Download Full CfP: ECSCW2015_CfP_2
TOPIC
Whether in private or professional life, people frequently adapt, adopt, and shape the technology around them based on their everyday practices to ease interaction when accomplishing certain tasks. The major goal of this one-day workshop is to discuss how this form of technology appropriation is used to satisfy people’s communication needs. In particular we focus on technology that was not initially intended to foster communication, but which led to appropriation, driven by people’s communication needs.
Our aim is to identify ‘unexpected’ communication needs, to better account for them when designing interactive systems. We focus on different contexts, ranging from private settings (e.g., home) or semi-public spaces (e.g., art galleries) to strictly regulated environments (e.g., production lines or health- and emergency contexts) in which appropriation can be considered as a ‘critical’ matter. Thereby, we will discuss (but are not limited to) four aspects of appropriation: unanticipated usage, unanticipated users, unanticipated circumstances, and designing for the unanticipated.
Thereby, our workshop aims at identifying and reflecting upon experiences concerning actual technology appropriation. We are looking for successful stories of technology appropriation to satisfy particular user’s needs as well as unsuccessful stories around technology disappropriation giving examples of how technology did not meet particular user’s needs.
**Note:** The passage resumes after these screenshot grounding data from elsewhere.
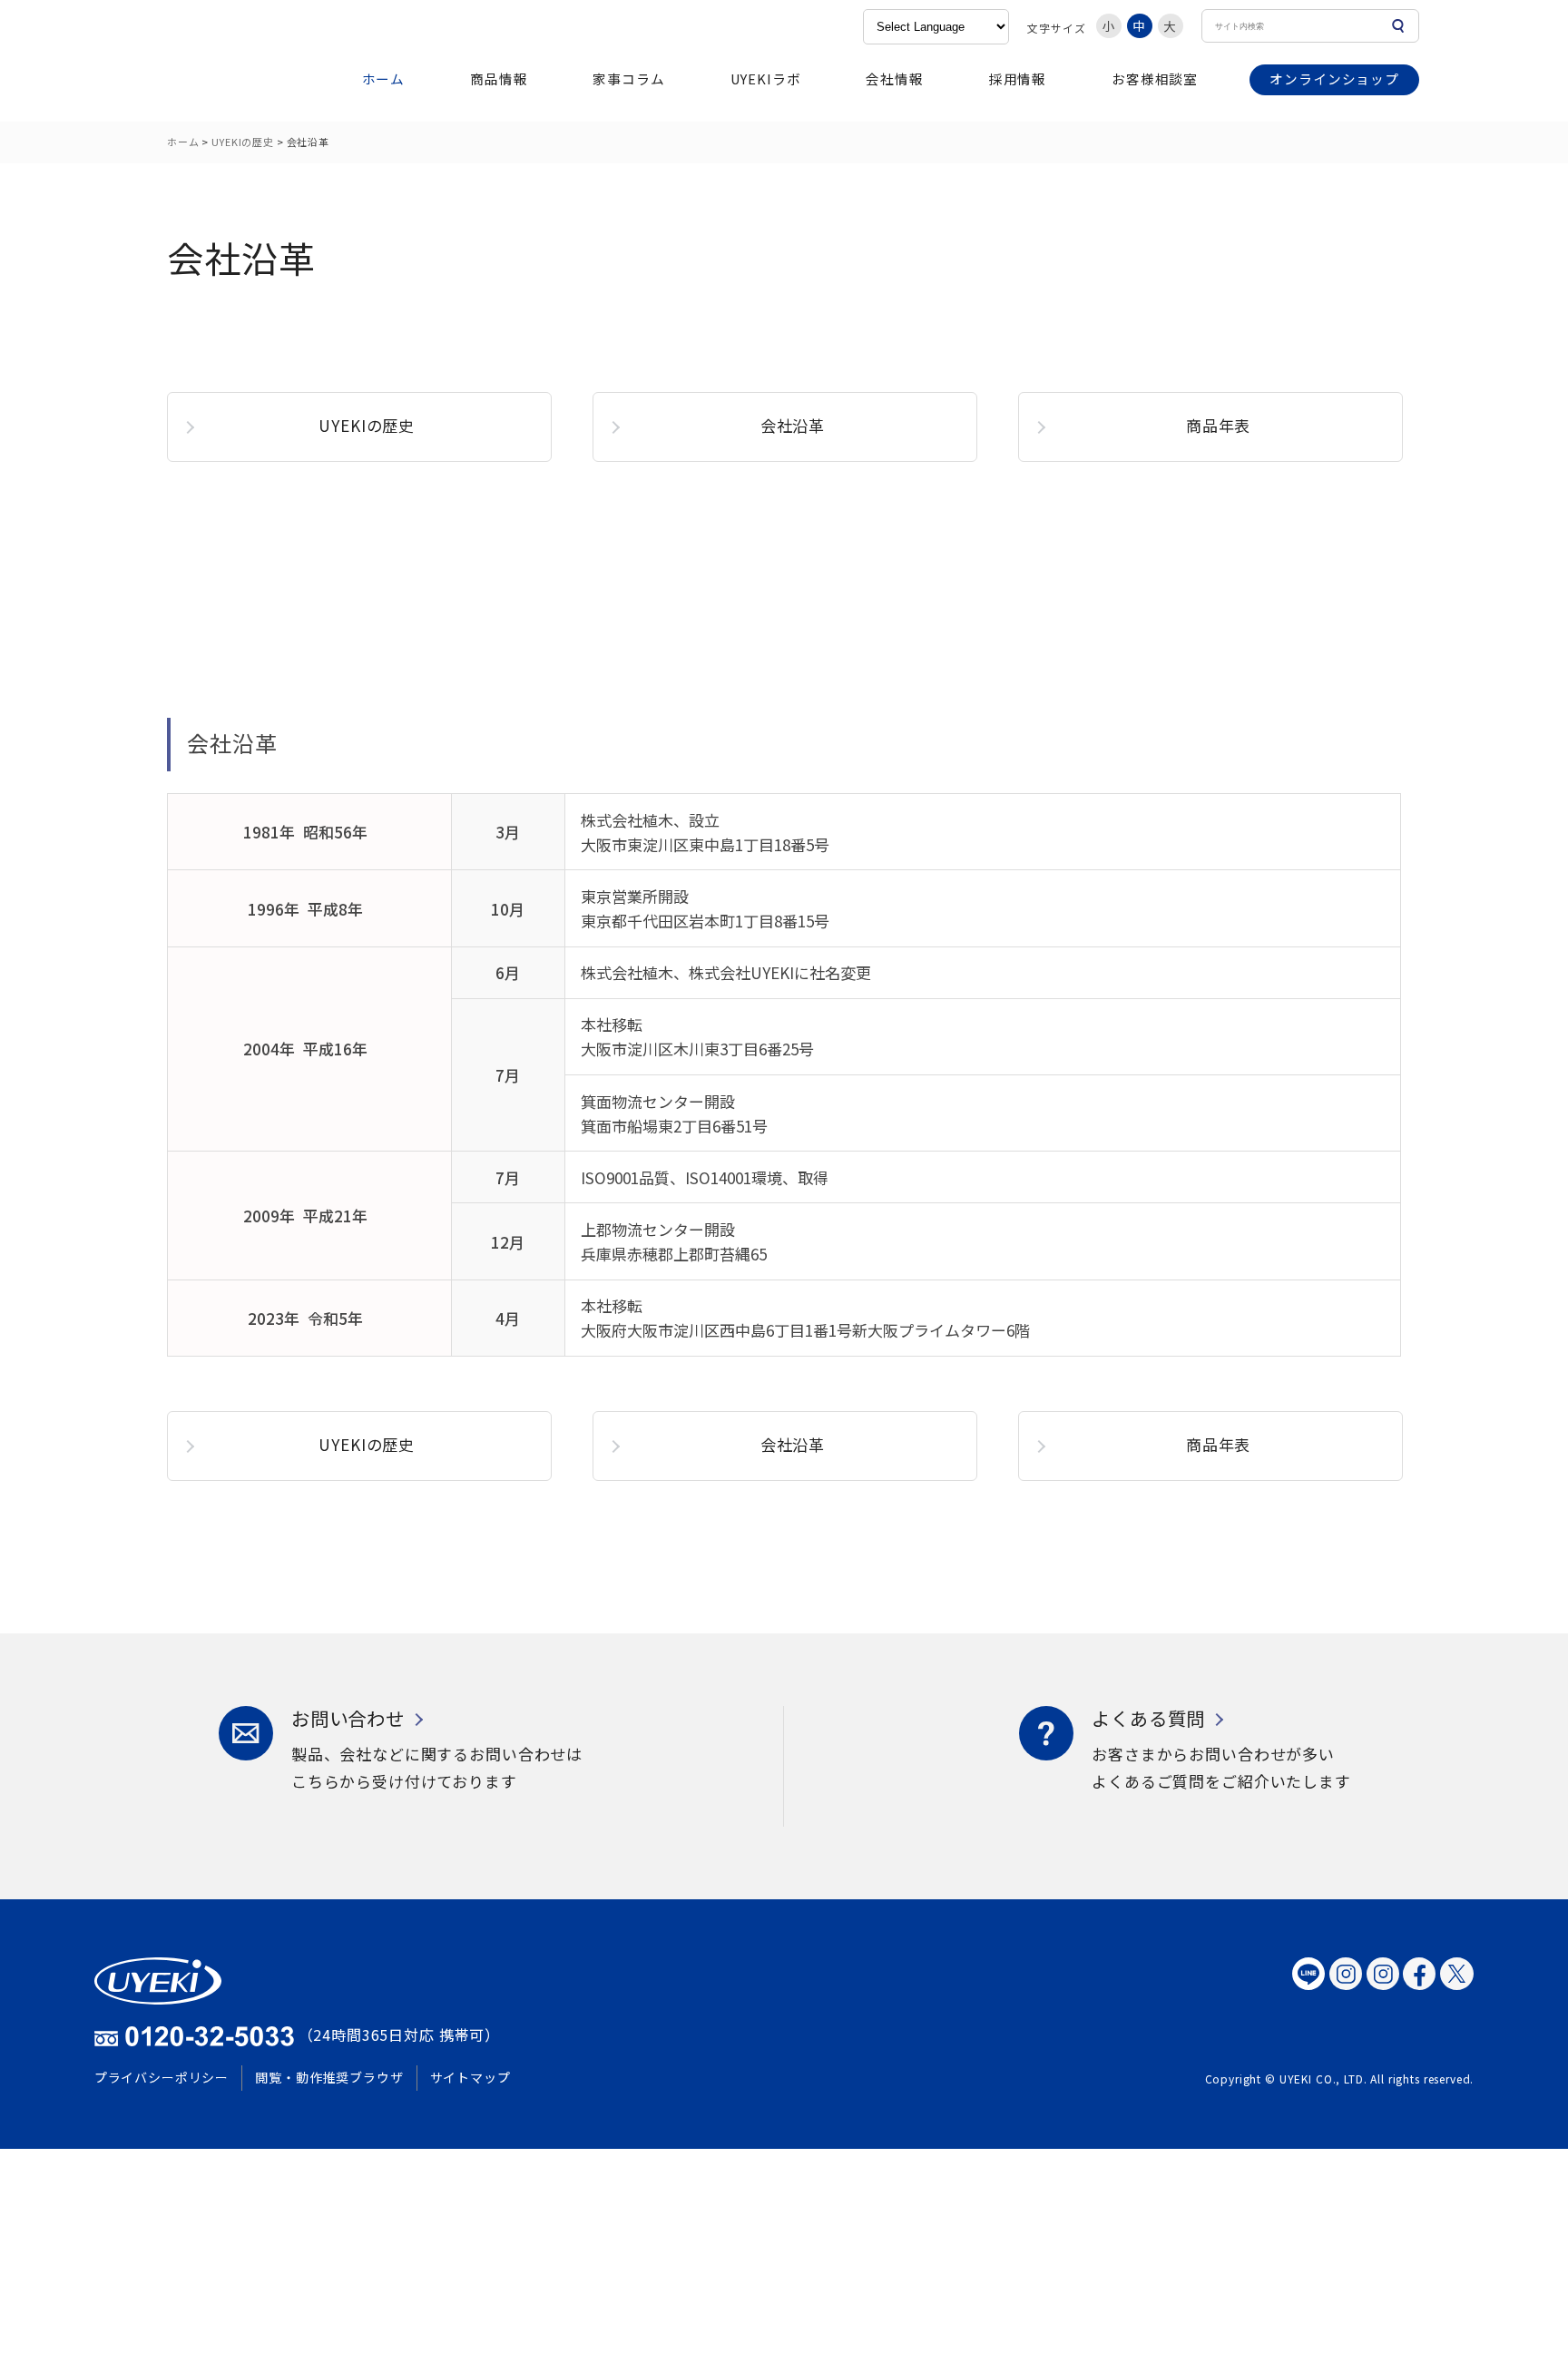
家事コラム (628, 78)
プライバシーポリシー (162, 2077)
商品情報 (498, 78)
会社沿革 (792, 425)
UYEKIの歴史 (242, 141)
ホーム (384, 78)
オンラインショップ (1334, 78)
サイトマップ (470, 2077)
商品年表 (1218, 425)
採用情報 (1017, 78)
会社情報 (894, 78)
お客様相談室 (1155, 78)
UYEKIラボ (765, 78)
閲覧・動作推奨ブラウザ (329, 2077)
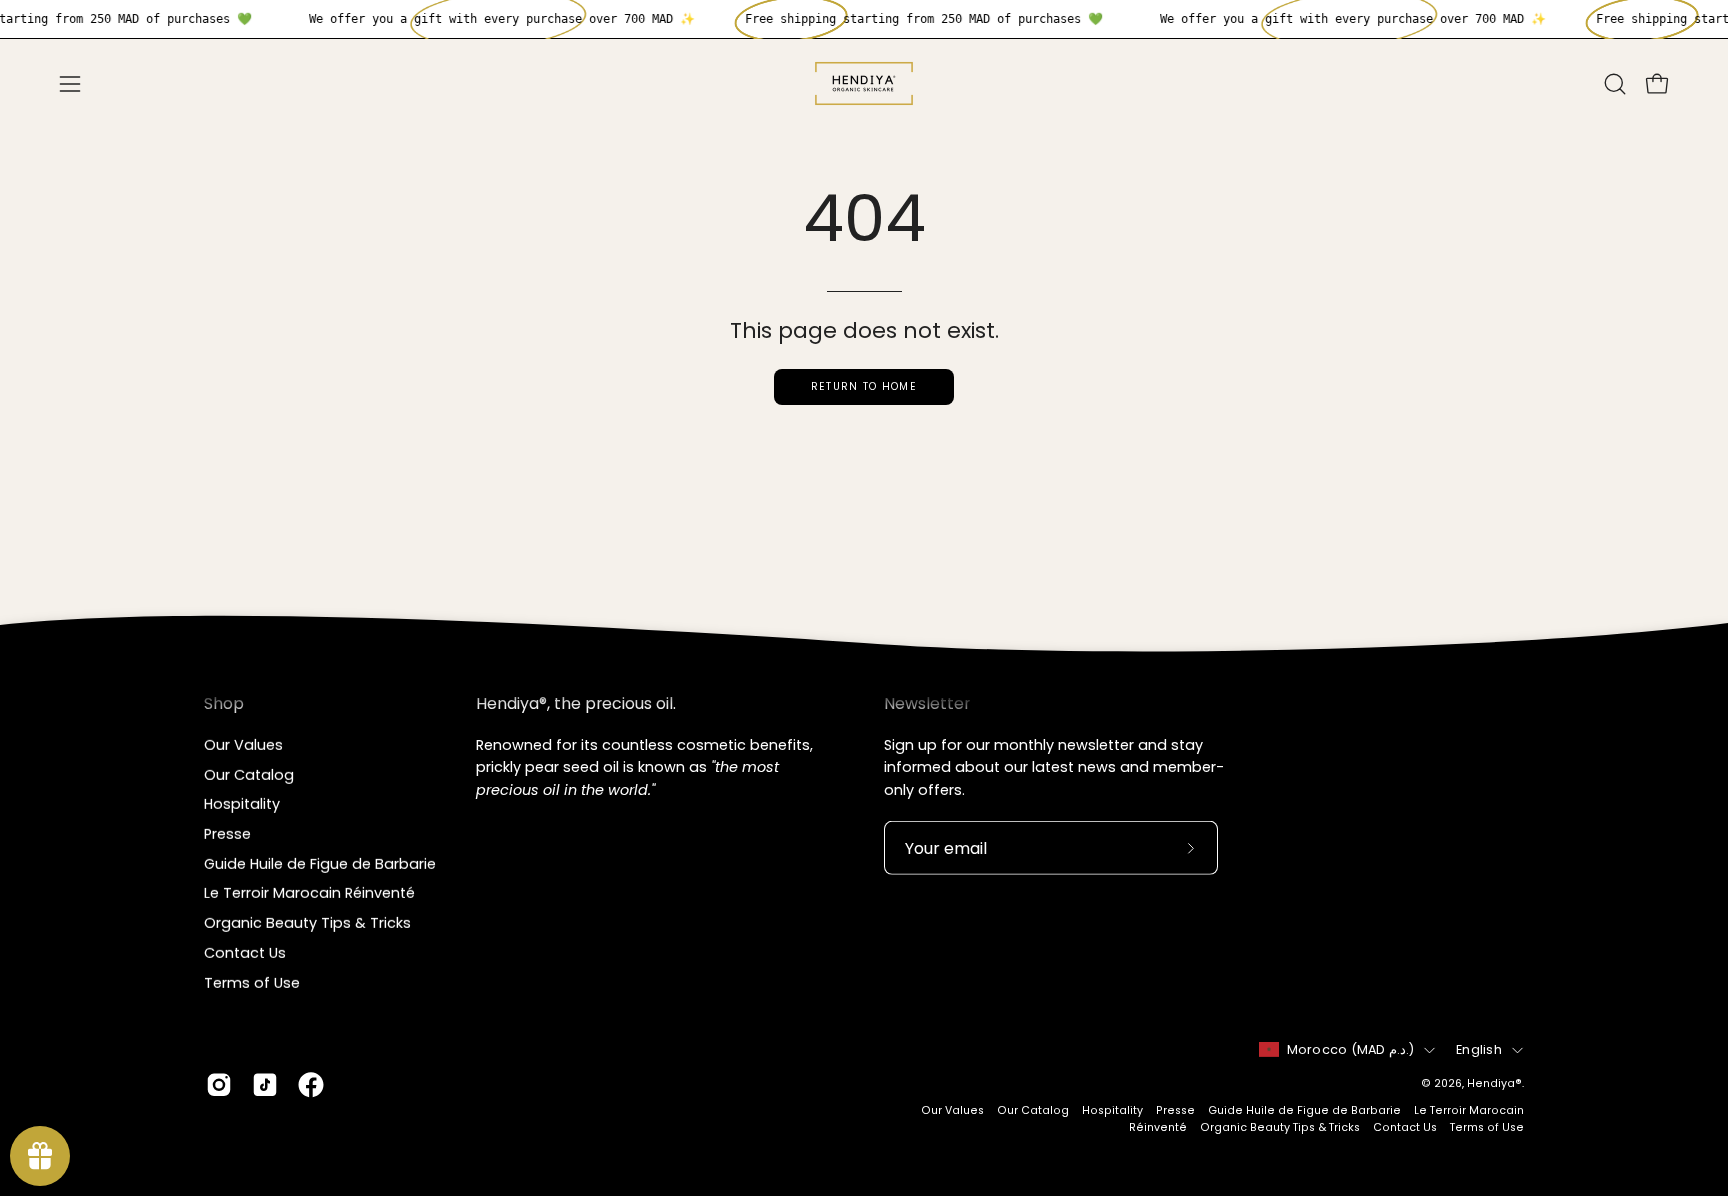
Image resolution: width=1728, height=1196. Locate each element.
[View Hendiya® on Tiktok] (265, 1085)
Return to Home (864, 386)
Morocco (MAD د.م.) (1351, 1049)
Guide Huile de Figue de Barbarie (320, 863)
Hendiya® (1494, 1083)
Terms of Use (252, 982)
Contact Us (245, 952)
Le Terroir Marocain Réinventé (309, 893)
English (1479, 1049)
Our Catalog (249, 774)
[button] (1615, 84)
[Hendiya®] (864, 83)
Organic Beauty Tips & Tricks (307, 923)
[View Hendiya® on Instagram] (219, 1085)
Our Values (243, 745)
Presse (227, 834)
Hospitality (242, 804)
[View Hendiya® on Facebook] (311, 1085)
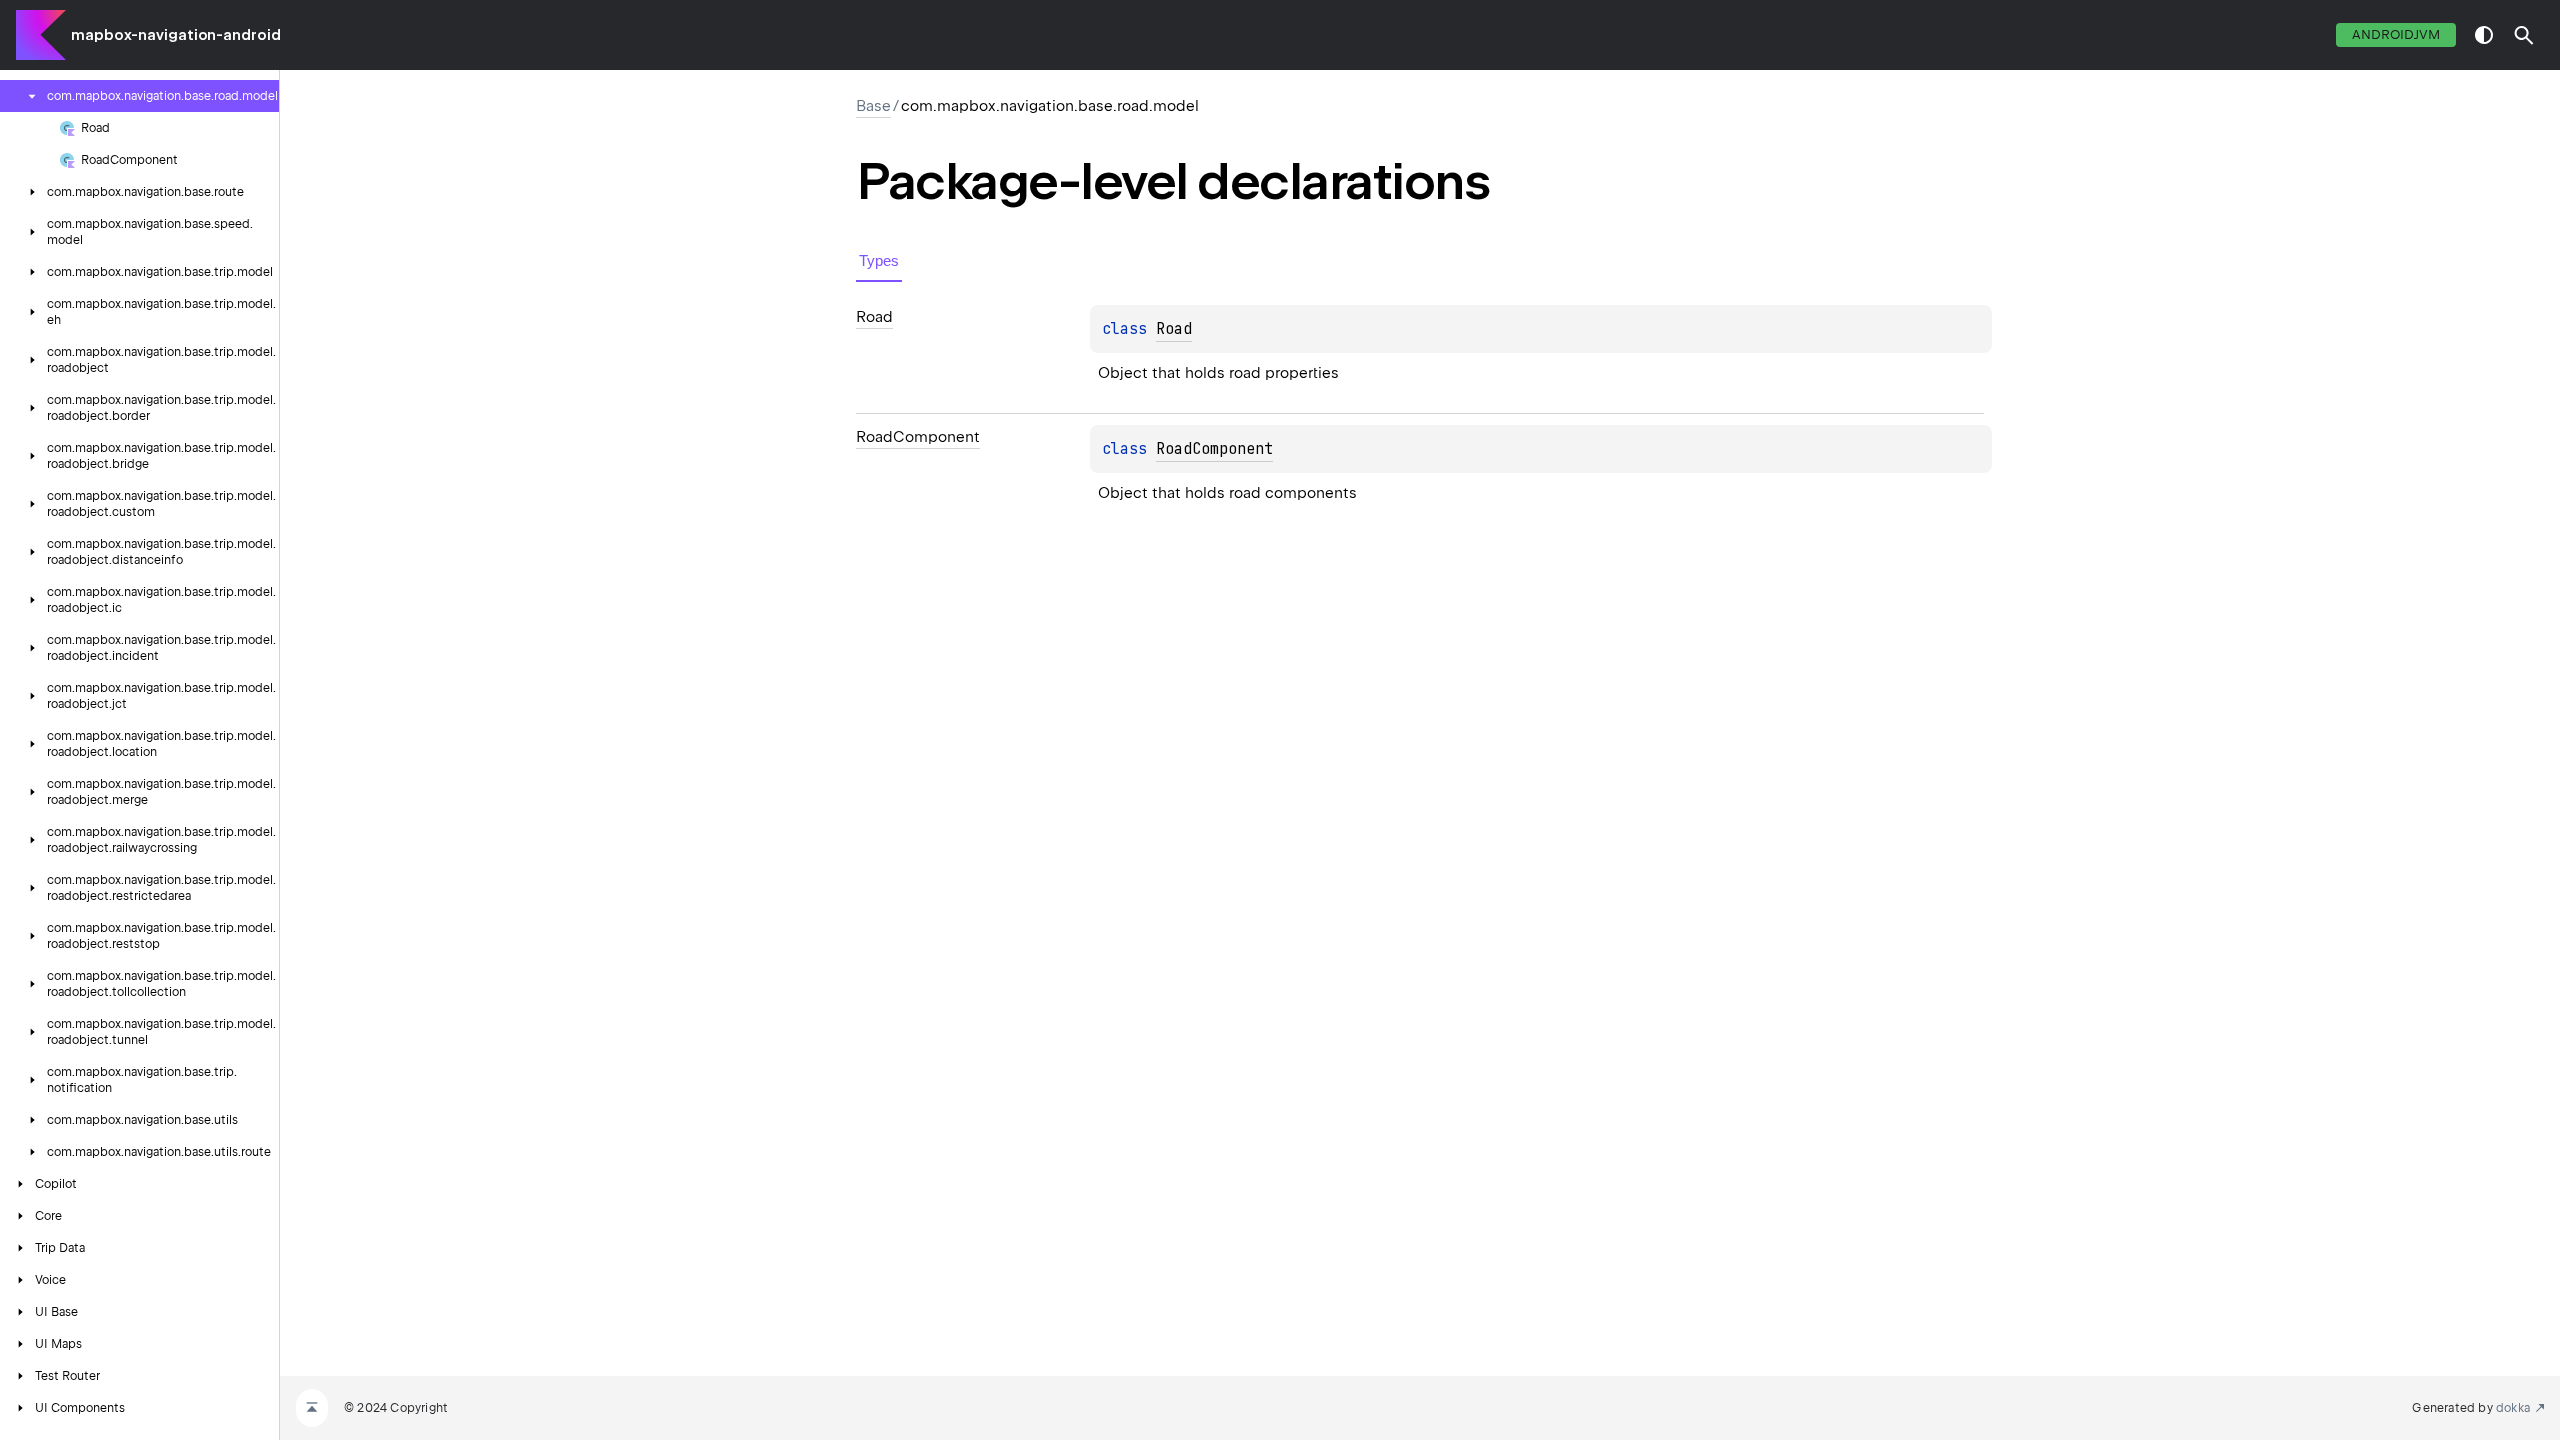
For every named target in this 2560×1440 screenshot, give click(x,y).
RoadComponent (1214, 449)
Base (873, 106)
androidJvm (2396, 34)
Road (1174, 329)
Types (879, 260)
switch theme (2484, 35)
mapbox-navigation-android (176, 35)
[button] (2524, 35)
By the end of the workshop, we aim to have a collection of experiences from organizers and participants with regard to diverse aspects related to appropriation.
PARTICIPATION
We invite scholars and practitioners with a variety of backgrounds, who share an interest in understanding technology appropriation and would like to reflect upon their experiences in this context, to submit a position paper on one or more of the following topics (or related to them):
- Examples of successful/unsuccessful technology appropriation for communication needs in different contexts;
- Examples of technology appropriation by unanticipated users (addressing either expected/unexpected communication needs) in everyday or emergent practices;
- Methodological approaches to explore technology appropriation for communication;
- Theoretical accounts to technology appropriation for communication;
- Design of collaborative systems that address expected/unexpected communication needs as a reaction to technology appropriation;
- Design of collaborative systems that enable users to share their adaptations to technology that could be useful for others in the same situation;
- Critical reflections on the design, implementation, and use in relation to technology appropriation practices.
SUBMISSION
Please submit a position paper (up to 6 pages in the ECSCW Springer format – see Template) until July 23rd, 2015 to
Alina.Krischkowsky@sbg.ac.at.
The submissions will be reviewed by the organizers with support of other researchers forming a dedicated program committee and selected according to their potential to contribute to the workshop topic and to foster discussion. The organizers will consider the publication of revised versions of accepted papers as part of a special issue in a CSCW related journal.
All accepted contributions (notifications will be sent out on July 31st) will be made available on the website to allow participants to prepare for the workshop.